Un "accrochage" lundi soir entre l’armée sénégalaise et des rebelles indépendantistes a fait de nouvelles victimes en Casamance. Bilan : trois soldats sénégalais tués et six autres blessés.
« Nous avons enregistré trois morts et six blessés », a déclaré une source militaire sénégalaise à l'AFP. C’est le bilan de l’accrochage lundi, « au crépuscule », entre l’armée régulière du Sénégal et « des maquisards du Mouvement des forces démocratiques de Casamance (MFDC) » à Sindian, à 50 km au nord de Ziguinchor (Casamance). Information confirmée par l’hôpital régional local qui a affirmé avoir « reçu six blessés et trois corps ». Rien n’a filtré sur d’éventuelles victimes dans les rangs des rebelles casamançais.
L’armée sénégalaise se trouve dans cette zone du Sindian « dans le cadre de la sécurisation des personnes et des biens contre ces bandes armées qui les terrorisent », ajoute la source militaire. Deux jours plus tôt, en campagne électorale pour sa réélection, Abdoulaye Wade a tenu un meeting à Ziguinchor au cours duquel il a proposé un nouveau plan pour mettre fin au conflit en Casamance.

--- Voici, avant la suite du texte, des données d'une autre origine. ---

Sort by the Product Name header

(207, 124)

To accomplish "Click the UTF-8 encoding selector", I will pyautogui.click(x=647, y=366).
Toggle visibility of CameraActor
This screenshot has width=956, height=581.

Casamance, un conflit interminable
Depuis trois décennies, la guerre dans cette région a fait des milliers de victimes, civiles et militaires, malgré plusieurs accords de paix entre Dakar et la rébellion du MFDC, signés et aussitôt caducs.

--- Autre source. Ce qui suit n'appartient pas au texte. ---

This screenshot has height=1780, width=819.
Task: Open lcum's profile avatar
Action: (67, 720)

Lors de sa première élection en 2000, Wade s'était pourtant engagé à résoudre le conflit en Casamance « en 100 jours ». Mais, affrontements, braquages et embuscades se sont poursuivis à intervalles réguliers, et se sont même intensifiés depuis novembre 2011. Ni les divisions internes au MFDC, ni la mort en décembre 2007 de son chef historique, l'abbé Augustin Diamacoune Senghor, n’a pu permettre l’accélération du processus de pacification.

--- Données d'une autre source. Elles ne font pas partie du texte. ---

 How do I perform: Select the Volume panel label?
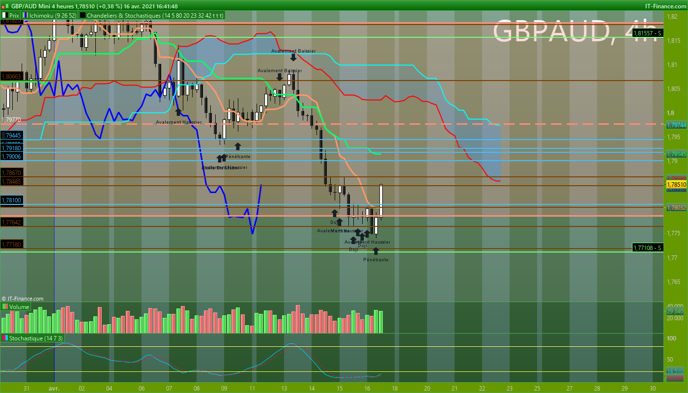[19, 307]
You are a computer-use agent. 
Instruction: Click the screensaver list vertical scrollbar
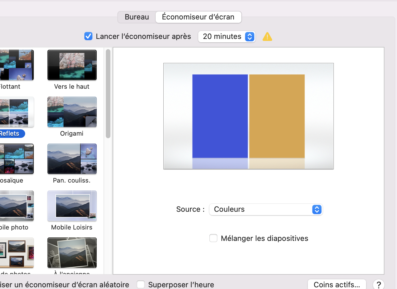[108, 94]
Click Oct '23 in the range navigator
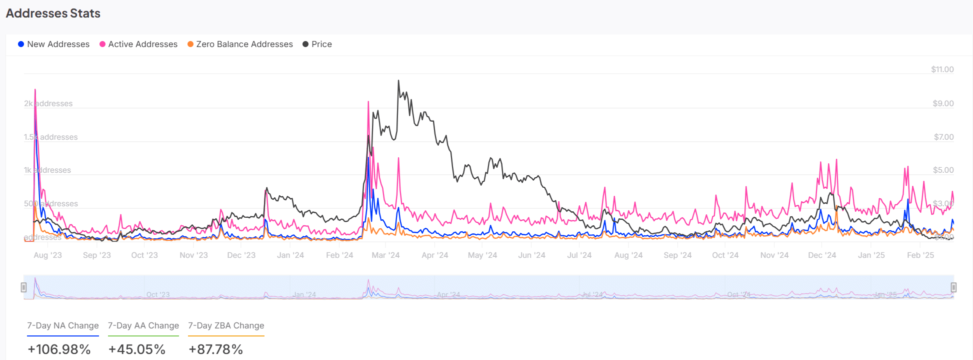973x360 pixels. [x=158, y=294]
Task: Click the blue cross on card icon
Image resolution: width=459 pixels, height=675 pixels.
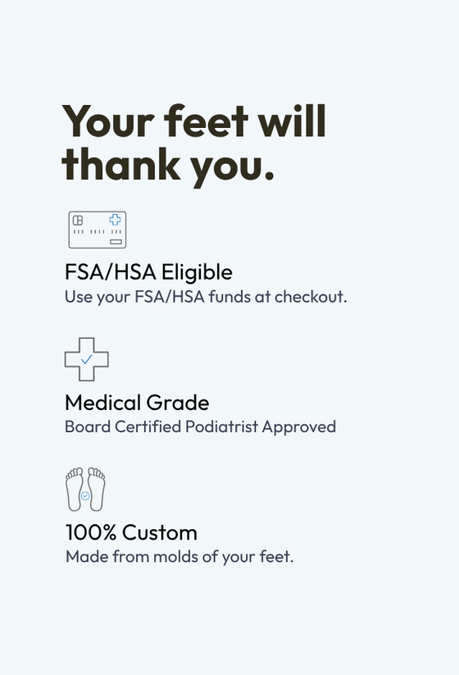Action: (115, 220)
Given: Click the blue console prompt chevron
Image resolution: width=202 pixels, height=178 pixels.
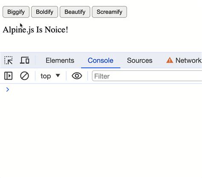Looking at the screenshot, I should click(x=8, y=89).
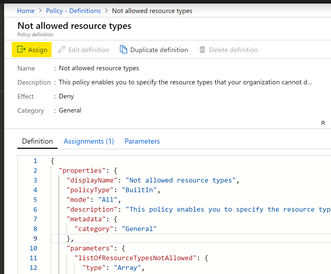
Task: Click the "listOfResourceTypesNotAllowed" JSON key
Action: 135,258
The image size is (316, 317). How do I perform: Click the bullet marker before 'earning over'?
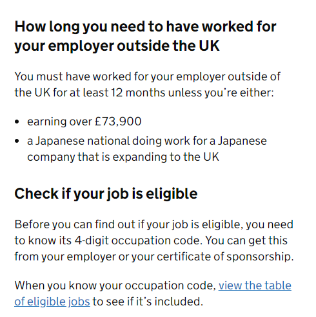(17, 122)
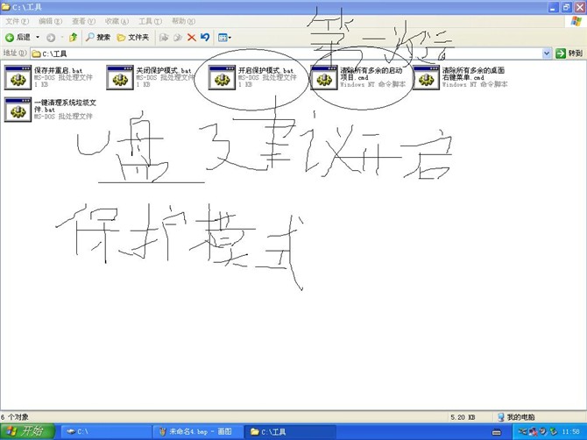This screenshot has height=440, width=587.
Task: Select the 保存并重启.bat file icon
Action: [18, 77]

S’il est réélu le 28 février, le président Wade promet de « poursuivre le dialogue avec le MFDC pour une solution pacifique de la crise ». Aujourd’hui, les deux parties belligérantes acceptent la médiation de la communauté Sant’Egidio. À condition que les discussions se tiennent en dehors de l’Afrique. C'est la dernière exigence de Salif Sadio, leader de la tendance la plus radicale de la rébellion casamançaise.